### SOURCE MATERIAL
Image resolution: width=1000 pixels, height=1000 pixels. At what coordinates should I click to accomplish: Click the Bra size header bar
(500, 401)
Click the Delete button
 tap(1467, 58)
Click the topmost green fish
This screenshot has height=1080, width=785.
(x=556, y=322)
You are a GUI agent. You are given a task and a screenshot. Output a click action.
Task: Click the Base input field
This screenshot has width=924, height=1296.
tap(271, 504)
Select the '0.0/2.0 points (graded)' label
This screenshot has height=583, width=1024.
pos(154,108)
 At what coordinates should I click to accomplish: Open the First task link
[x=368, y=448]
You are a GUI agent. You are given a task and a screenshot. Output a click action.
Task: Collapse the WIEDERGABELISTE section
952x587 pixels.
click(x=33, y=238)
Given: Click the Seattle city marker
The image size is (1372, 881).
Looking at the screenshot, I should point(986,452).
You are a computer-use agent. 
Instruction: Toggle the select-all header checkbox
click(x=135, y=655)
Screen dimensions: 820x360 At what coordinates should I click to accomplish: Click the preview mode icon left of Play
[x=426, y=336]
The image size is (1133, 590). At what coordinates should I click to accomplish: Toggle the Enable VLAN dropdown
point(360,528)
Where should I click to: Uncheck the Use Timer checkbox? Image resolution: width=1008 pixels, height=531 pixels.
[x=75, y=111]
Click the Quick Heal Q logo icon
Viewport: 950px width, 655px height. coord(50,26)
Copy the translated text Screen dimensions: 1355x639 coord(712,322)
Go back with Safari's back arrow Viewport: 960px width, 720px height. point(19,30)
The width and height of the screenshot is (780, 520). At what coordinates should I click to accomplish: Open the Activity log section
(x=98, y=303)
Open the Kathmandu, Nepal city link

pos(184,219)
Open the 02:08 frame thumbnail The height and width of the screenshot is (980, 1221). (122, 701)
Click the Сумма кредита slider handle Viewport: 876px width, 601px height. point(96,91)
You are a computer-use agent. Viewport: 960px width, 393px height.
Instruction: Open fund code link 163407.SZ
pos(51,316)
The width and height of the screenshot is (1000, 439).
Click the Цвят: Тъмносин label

### AIM OF THE TASK
Above are the entries. Quote exactly the lines from the one bearing "Screen dimensions: 820x360" through the one bearing "Copy the translated".

### SOLUTION FOR THIS EXERCISE
Screen dimensions: 820x360 At what coordinates should I click to accomplish: Click the preview mode icon left of Play
[x=426, y=336]
The image size is (1133, 590). At what coordinates should I click to accomplish: Toggle the Enable VLAN dropdown
point(360,528)
Where should I click to: Uncheck the Use Timer checkbox? Image resolution: width=1008 pixels, height=531 pixels.
[x=75, y=111]
Click the Quick Heal Q logo icon
Viewport: 950px width, 655px height. coord(50,26)
Copy the translated text Screen dimensions: 1355x639 coord(712,322)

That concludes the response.